On 2019-04-11, the financial web site The Motley Fool had an article called What Happens When You Miss the Best Days in the Stock Market?, by Michael Aloi. He had results from the financial company J. P. Morgan, who calculated the following dollar amounts, which we express as percent losses.

Start | End | Years | Miss 0 | Miss 10 | Miss 20 | Miss 30 | Miss 40 | Miss 50 | Miss 60 |
---|---|---|---|---|---|---|---|---|---|

1999-01-04 | 2018-12-31 | 20 | $29,845 | $14,895 | $9,359 | $6,213 | $4,241 | $2,985 | $2,144 |

% loss | 0% | 50% | 69% | 79% | 86% | 90% | 93% |

### Miss the best days from 2000 to 2019, a range of 20 years

On 2020-12-31, the financial web site The Motley Fool had an articled called Missing Just a Few of the Best Stock Market Days Could Cost You Big, by Diane Mtetwa. She had results from the financial company J. P. Morgan, who calculated the following dollar amounts, which we express as percent losses.

Start | End | Years | Miss 0 | Miss 10 | Miss 20 | Miss 30 | Miss 40 | Miss 50 | Miss 60 |
---|---|---|---|---|---|---|---|---|---|

2000-01-03 | 2019-12-31 | 20 | $32,421 | $16,180 | $10,176* | $6,749 | $4,607 | $3,246 | $2,331 |

% loss | 0% | 50% | 69% | 79% | 86% | 90% | 93% |

Note (*): Possibly The Motley Fool or J. P. Morgan had a typo, switching two digits---$10,176 should be $10,167.

### Miss the best days from 2002 to 2021, a range of 20 years

On 2022-03-25, the financial company J. P. Morgan had an article called Is market timing worth it during periods of intense volatility?, by Jack Manley. The company calculated the following dollar amounts, which we express as percent losses.

Start | End | Years | Miss 0 | Miss 10 | Miss 20 | Miss 30 | Miss 40 | Miss 50 | Miss 60 |
---|---|---|---|---|---|---|---|---|---|

2002-01-01 | 2021-12-31 | 20 | $61,685 | $28,260 | $16,804 | $10,904 | $7,372 | $5,162 | $3,698 |

% loss | 0% | 54% | 73% | 82% | 88% | 92% | 94% |

### Miss the best days from 2004 to 2019, a range of 15 years

On 2020-04-03, the financial web site PortfolioWise had an article called The Best Days and the Worst Days, by Carlton Neel. He had results from the financial company Putnam Investments, who calculated the following dollar amounts, which we express as percent losses.

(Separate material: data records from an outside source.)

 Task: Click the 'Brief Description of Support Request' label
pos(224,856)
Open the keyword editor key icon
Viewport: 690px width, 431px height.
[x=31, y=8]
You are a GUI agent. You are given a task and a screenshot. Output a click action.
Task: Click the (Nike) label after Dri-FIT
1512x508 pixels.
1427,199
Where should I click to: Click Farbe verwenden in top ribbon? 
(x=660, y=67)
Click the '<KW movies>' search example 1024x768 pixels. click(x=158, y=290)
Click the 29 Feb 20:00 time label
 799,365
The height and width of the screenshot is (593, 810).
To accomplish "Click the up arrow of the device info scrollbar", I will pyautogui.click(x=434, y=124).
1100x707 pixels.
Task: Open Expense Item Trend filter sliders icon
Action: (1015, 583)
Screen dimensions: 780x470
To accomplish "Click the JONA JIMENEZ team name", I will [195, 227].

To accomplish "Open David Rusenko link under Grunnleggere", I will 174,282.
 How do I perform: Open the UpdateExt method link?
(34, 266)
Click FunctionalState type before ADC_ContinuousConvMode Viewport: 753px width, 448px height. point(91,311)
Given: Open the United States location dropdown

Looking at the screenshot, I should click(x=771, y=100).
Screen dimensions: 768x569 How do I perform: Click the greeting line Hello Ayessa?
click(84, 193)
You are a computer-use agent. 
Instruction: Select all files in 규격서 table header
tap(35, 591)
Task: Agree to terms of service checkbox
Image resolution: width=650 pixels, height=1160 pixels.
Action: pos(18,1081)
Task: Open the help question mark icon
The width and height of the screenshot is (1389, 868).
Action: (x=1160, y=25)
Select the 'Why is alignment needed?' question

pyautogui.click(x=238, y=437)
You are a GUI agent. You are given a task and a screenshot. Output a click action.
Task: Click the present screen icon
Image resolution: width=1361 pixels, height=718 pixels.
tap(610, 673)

Start | End | Years | Miss 0 | Miss 10 | Miss 20 | Miss 30 | Miss 40 |
---|---|---|---|---|---|---|---|

2004-12-31 | 2019-12-31 | 15 | $36,418* | $18,358* | $11,908* | $8,150* | $5,847* |

% loss | 0% | 50% | 67% | 78% | 84% |

Note (*): Possibly these values should be $36,369; $18,333; $11,892; $8,139; $5,839; Possibly Putnam Investments used assumptions which were different from ours. Or possibly they made a mistake. Or possibly we made a mistake.

### Miss the best days from 2005 to 2020, a range of 15 years

On 2022-01-24, the financial publisher Banyan Hill had an articled called 10 days to never miss in the stock market, by Charles Mizrahi. The company calculated the following dollar amounts, which we express as percent losses.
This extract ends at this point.